**Records for the task**
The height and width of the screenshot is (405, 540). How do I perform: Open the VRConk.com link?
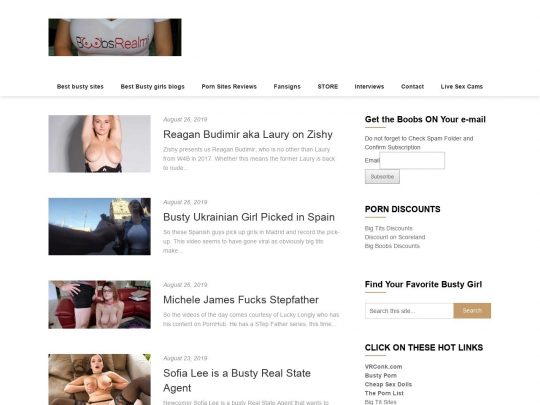383,367
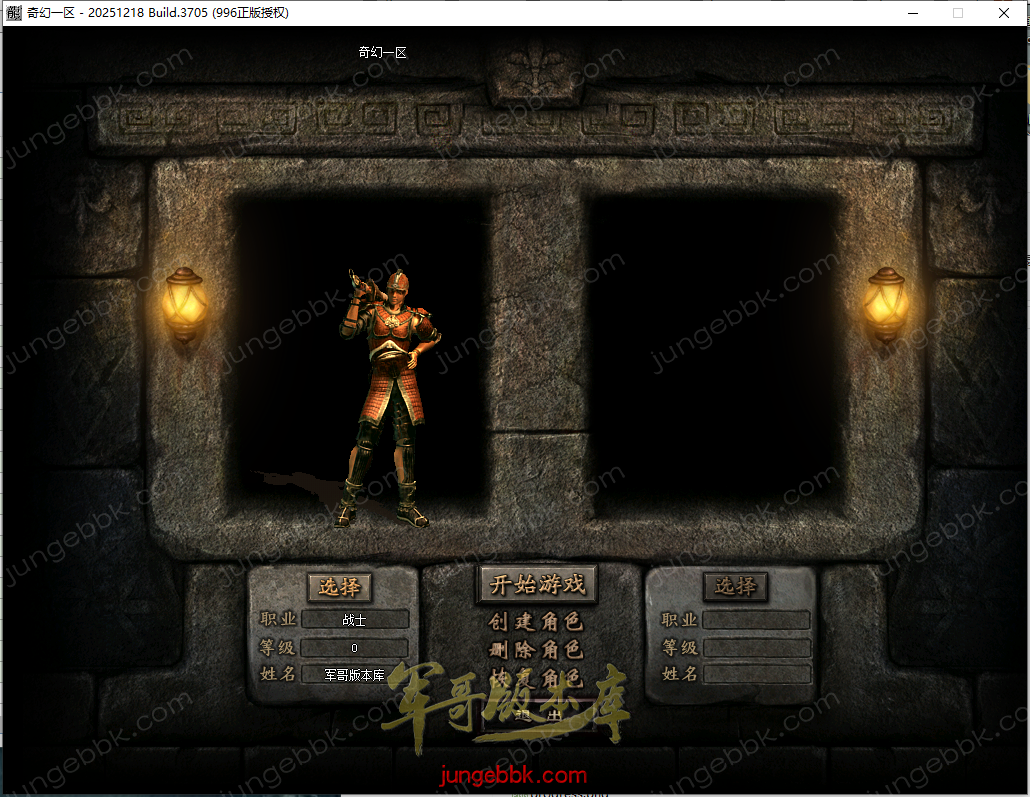1030x797 pixels.
Task: Minimize the game window
Action: (913, 13)
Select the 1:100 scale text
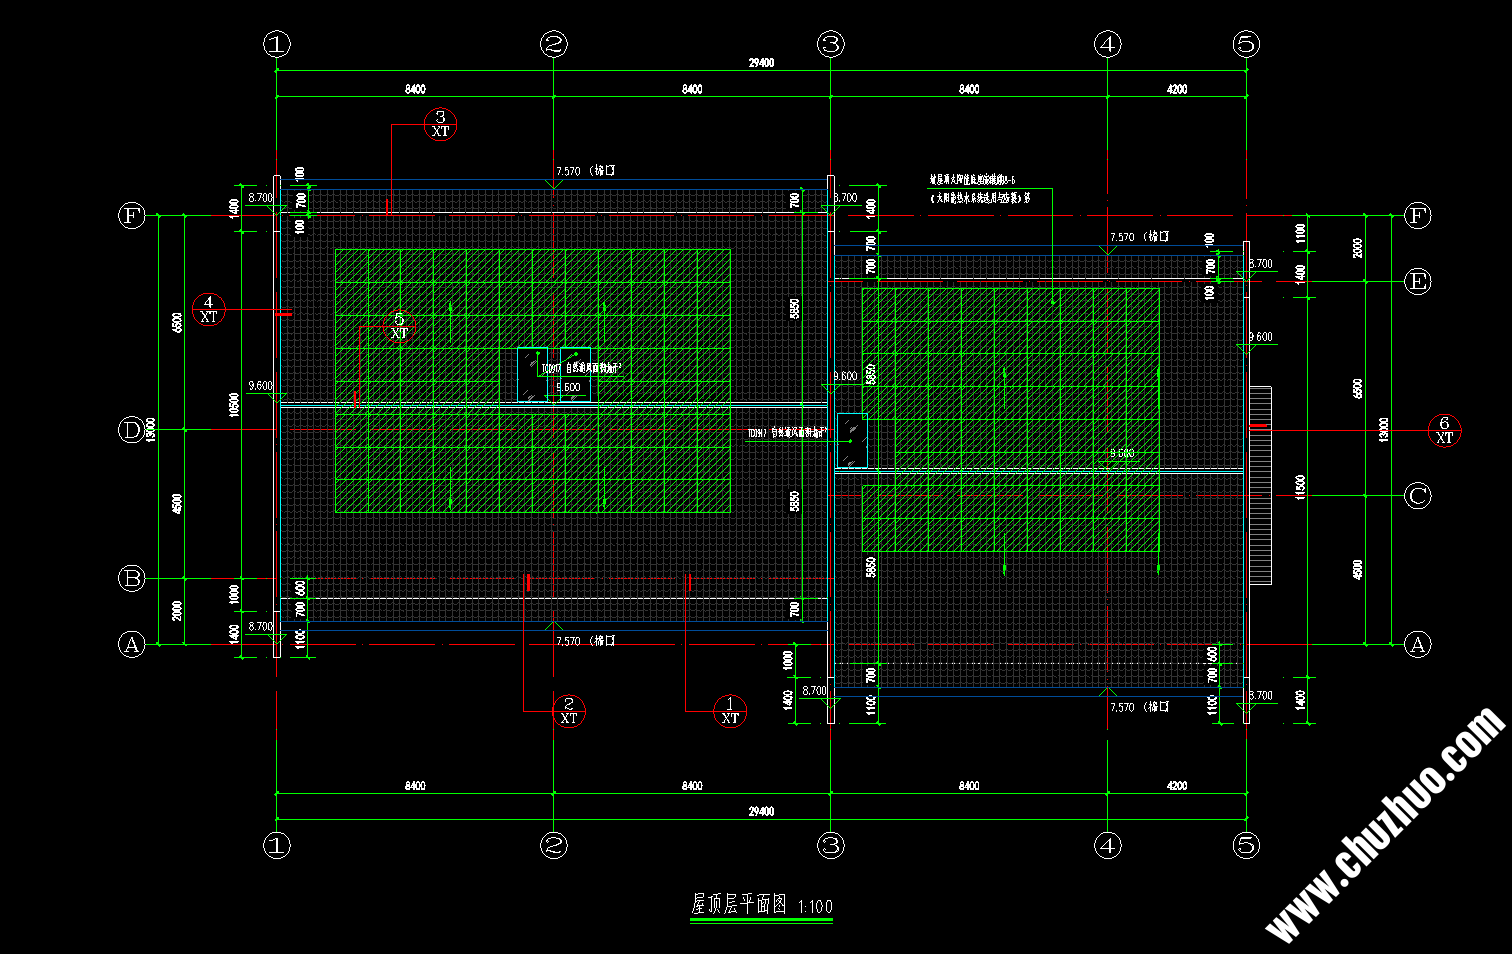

**Exercise**
Exactly as they appear above, write out all the entries, without pictures.

**Solution to this problem**
The height and width of the screenshot is (405, 540). How do I perform: Open the VRConk.com link?
383,367
1030x797 pixels.
Task: Minimize the game window
Action: (913, 13)
Select the 1:100 scale text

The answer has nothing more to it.